• _TO-DO LIST_
1. According to the War Plan article, why is a perimeter defense of the United States untenable?
2. In the War Plan article, substitute "personnel" for "manpower" and write out the part that opens with "A North American theater of operations is" and closes with "States is untenable.".

• _SOURCE DOCUMENT_
Posted on 09/26/2001 5:56:51 PM PDT by Axion
War Plan
Part 3: North American Theater of Operations
2355 GMT, 010926
Summary
Although the United States has renewed its focus on homeland defense following the Sept. 11 terrorist attacks, true security will require the United States to implement a continental defense system with Canada and Mexico. In the meantime, Washington must face the challenge of countering what may be a more rapid tempo of terrorist operations.
The Sept. 11 attacks on the United States effectively created a North American theater of operations. There are three goals in this theater: the identification and capture or liquidation of the remaining members of the attacking group; the determination of whether other attack groups are currently present within North America; and the prevention of penetration of North America by other groups.
A North American theater of operations is a more useful concept than focusing only on the United States. The United States has vast, virtually unprotected borders with Canada and a long, ineffectively protected border with Mexico. Access to either Canada or Mexico creates innumerable opportunities to penetrate the United States.
Analysis:
Any attempt to create an effective defensive perimeter along these two frontiers would, apart from issues of cost and economic efficiency, take an extremely long time to put into effect and would divert substantial manpower from other missions. Therefore, a perimeter defense of the United States is untenable.
In a sense this was already recognized during the 1950s, when the United States established its air defense system. It was understood that a defensive perimeter that began at the Canadian frontier would be entirely ineffective. Therefore, the United States induced Canada to join in the North American Air Defense Command (NORAD), which move the air defense perimeter farther north to include Canada, essentially creating a continental perimeter.
NORAD is conceptually a model for the current situation. The significant entry points into North America are at airports where international flights are permitted to land. Those airports, along with some maritime facilities, are North America's interface with the world.
There are a finite number of such facilities, and it would be possible to reduce the number if need be. These airports are the control points through which attackers pass. They are the primary security screening point, and once past them attack teams can rapidly disappear into the general population and move into the United States almost at will.
If Canada and Mexico are unwilling to integrate their international arrival security systems with that of the United States, the situation rapidly becomes unmanageable. True frontier security is impossible in the United States in any meaningful time frame. Any airport that accepts international flights but is not part of an integrated screening process immediately obviates the ability of the United States to effectively screen attackers prior to entry.
Creating a notional North American theater of operations -- instead of focusing on a definition of homeland defense that is concerned mainly with the United States -- therefore removes any possibility of a perimeter defense. It is then necessary to think and operate continentally rather than nationally.
With the concept of NORAD as a model, a continental defensive system against Al-Qa'ida and other groups needs to be implemented. Obviously, this interacts with other issues dividing the United States and its neighbors. Canada is deeply concerned about protecting its sovereignty, while Mexico has fundamental issues concerning migration with the United States.
These are serious challenges in transforming the notion of continental defense into an operational entity. It may even become impossible to implement a full system because of these issues. Implementing such a system, however, will become the first test of the coalition the United States is seeking to construct. Inducing Canada and Mexico to create a continental screening system for entrants is the foundation of any workable system of homeland defense. It is unclear that such a model would be sustainable for an extended period of time without a substantial shift in Canada's and Mexico's political culture. Nevertheless, it is the essential prerequisite for American homeland defense.

• _SUPPLIED DATA_
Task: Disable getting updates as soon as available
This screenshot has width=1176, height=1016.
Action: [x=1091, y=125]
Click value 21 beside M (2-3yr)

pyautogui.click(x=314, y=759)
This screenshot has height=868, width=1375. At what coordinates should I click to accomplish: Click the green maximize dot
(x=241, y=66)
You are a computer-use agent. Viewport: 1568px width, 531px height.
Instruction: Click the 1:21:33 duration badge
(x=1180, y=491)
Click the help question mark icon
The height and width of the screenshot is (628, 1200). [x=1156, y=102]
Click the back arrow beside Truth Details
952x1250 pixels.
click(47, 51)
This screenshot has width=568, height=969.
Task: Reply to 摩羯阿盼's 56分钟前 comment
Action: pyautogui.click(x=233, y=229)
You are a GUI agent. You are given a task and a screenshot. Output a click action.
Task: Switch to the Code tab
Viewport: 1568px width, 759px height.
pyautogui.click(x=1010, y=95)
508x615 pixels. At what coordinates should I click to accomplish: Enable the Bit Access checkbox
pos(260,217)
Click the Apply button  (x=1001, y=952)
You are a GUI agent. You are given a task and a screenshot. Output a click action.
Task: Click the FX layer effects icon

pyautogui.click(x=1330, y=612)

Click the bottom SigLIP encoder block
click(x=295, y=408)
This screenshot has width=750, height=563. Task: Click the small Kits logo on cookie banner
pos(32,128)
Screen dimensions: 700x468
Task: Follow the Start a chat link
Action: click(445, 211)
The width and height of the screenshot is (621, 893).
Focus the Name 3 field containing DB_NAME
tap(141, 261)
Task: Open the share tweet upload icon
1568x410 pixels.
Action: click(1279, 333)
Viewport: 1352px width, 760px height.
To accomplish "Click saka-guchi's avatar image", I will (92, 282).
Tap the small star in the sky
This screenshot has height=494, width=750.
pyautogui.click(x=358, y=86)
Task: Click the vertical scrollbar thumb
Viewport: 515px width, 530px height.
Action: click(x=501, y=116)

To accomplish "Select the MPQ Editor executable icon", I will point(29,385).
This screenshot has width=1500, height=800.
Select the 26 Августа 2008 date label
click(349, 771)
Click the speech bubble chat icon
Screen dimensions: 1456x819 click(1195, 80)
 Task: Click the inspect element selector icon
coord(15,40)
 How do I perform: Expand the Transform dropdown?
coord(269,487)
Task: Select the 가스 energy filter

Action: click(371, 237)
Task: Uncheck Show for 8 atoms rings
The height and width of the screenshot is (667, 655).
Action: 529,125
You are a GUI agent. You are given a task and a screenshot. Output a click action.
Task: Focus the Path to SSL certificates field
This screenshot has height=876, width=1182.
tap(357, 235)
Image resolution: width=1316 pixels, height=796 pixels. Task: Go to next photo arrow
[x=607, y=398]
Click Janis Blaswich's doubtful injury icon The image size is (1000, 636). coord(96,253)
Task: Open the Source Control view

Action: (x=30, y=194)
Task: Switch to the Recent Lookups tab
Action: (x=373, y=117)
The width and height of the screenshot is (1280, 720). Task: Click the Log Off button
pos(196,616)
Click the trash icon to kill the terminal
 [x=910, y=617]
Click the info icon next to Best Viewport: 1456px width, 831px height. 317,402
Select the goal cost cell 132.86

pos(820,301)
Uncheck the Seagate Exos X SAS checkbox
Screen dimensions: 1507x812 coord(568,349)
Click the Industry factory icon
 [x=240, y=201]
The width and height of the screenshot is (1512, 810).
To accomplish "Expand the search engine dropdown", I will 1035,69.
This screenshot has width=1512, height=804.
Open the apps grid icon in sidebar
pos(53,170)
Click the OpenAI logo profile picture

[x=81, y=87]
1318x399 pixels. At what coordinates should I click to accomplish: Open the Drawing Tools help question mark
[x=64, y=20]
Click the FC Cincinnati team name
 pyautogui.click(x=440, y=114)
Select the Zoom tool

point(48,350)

• _ANSWERS TO THE PROBLEMS_
1. An effective defensive perimeter along the frontiers with Canada and Mexico would take an extremely long time to put into effect and would divert substantial manpower from other missions, apart from issues of cost and economic efficiency. Those borders are vast and virtually unprotected with Canada, and long and ineffectively protected with Mexico.

2.
A North American theater of operations is a more useful concept than focusing only on the United States. The United States has vast, virtually unprotected borders with Canada and a long, ineffectively protected border with Mexico. Access to either Canada or Mexico creates innumerable opportunities to penetrate the United States.
Analysis:
Any attempt to create an effective defensive perimeter along these two frontiers would, apart from issues of cost and economic efficiency, take an extremely long time to put into effect and would divert substantial personnel from other missions. Therefore, a perimeter defense of the United States is untenable.